What drove the Federation movement?
Answer
National defence, economic cooperation, unified laws
Explanation
The Federation movement was driven by a combination of practical necessity, intellectual leadership, popular sentiment, and external pressures that built up through the late nineteenth century. Henry Parkes' 24 October 1889 Tenterfield Oration set the public stage, but the underlying drivers had been developing since at least the 1850s.
Defence concerns were prominent drivers. European powers were showing growing interest in the Pacific: France took New Caledonia in 1853 and the New Hebrides in 1887, Germany took north-eastern New Guinea in 1884, and Russia's Pacific fleet operated regularly in the region. The Australian colonies could not afford individual defence forces capable of resisting European powers. The 1881 Federal Council of Australasia, a limited intercolonial body, addressed some defence issues but lacked real authority. A federal defence force was widely seen as essential.
Economic drivers were equally important. Customs duties between the colonies hindered trade and produced complex bureaucratic arrangements. A national customs union would create a single Australian market. Banking, currency, postal services, and telecommunications would all benefit from federal coordination. The 1890s depression made these economic arguments more pressing.

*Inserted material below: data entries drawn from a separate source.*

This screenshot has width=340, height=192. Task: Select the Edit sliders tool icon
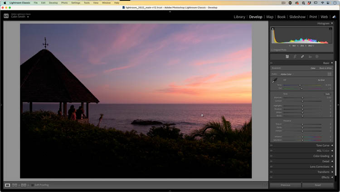[x=287, y=57]
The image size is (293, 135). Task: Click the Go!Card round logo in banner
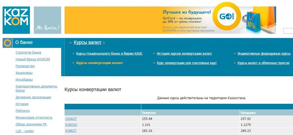tap(227, 17)
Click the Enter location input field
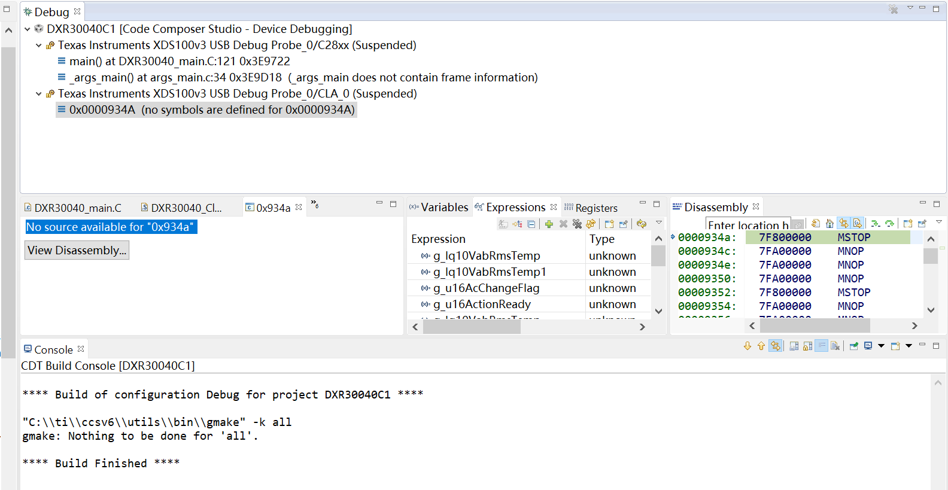Image resolution: width=948 pixels, height=490 pixels. click(x=748, y=225)
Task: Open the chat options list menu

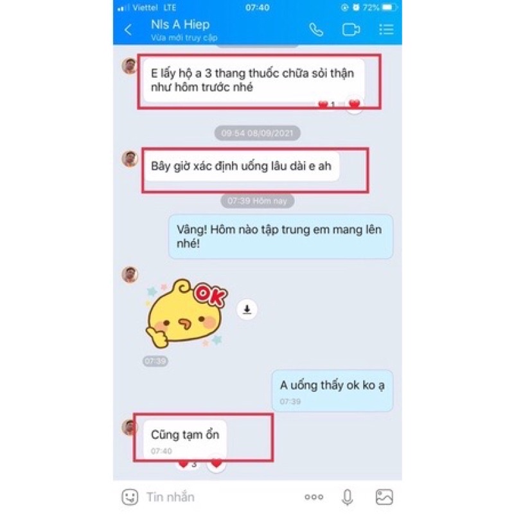Action: [386, 30]
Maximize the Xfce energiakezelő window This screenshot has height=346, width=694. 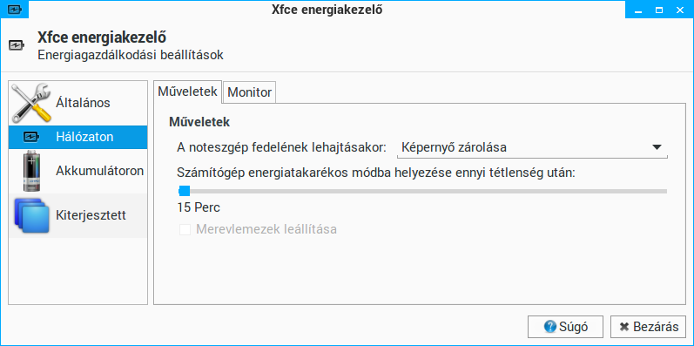pyautogui.click(x=659, y=10)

Immigration and racial concerns drove the movement in important ways. The colonies wanted consistent controls on non-European immigration, particularly restrictions on Chinese, Japanese, and Pacific Islander arrivals. The 1888 Intercolonial Conference set the basis for coordinated restrictions, and a federal government would deliver them more effectively. National identity added a cultural dimension: a shared Australian identity was growing through sport (test cricket from 1877, the 1882 Ashes), literature (Henry Lawson, Banjo Paterson, and other bush writers), and the everyday experience of colonial life. Federation leaders included Henry Parkes (NSW Premier and central advocate), Alfred Deakin (Victorian leader and later second Prime Minister), Edmund Barton (NSW barrister and first Prime Minister), George Reid (NSW Premier with complicated views on federation), John Quick (Victorian lawyer who drafted the constitutional framework), and many others. The movement was sustained through the Australian Federation Conventions of 1891 and 1897 to 1898, with public referendums ratifying the result in each colony between 1898 and 1900.
Why this matters for your test
The Federation movement was driven by defence, economics, immigration policy, and national identity, and recognising the specific drivers helps new citizens see how a federal nation was actually built.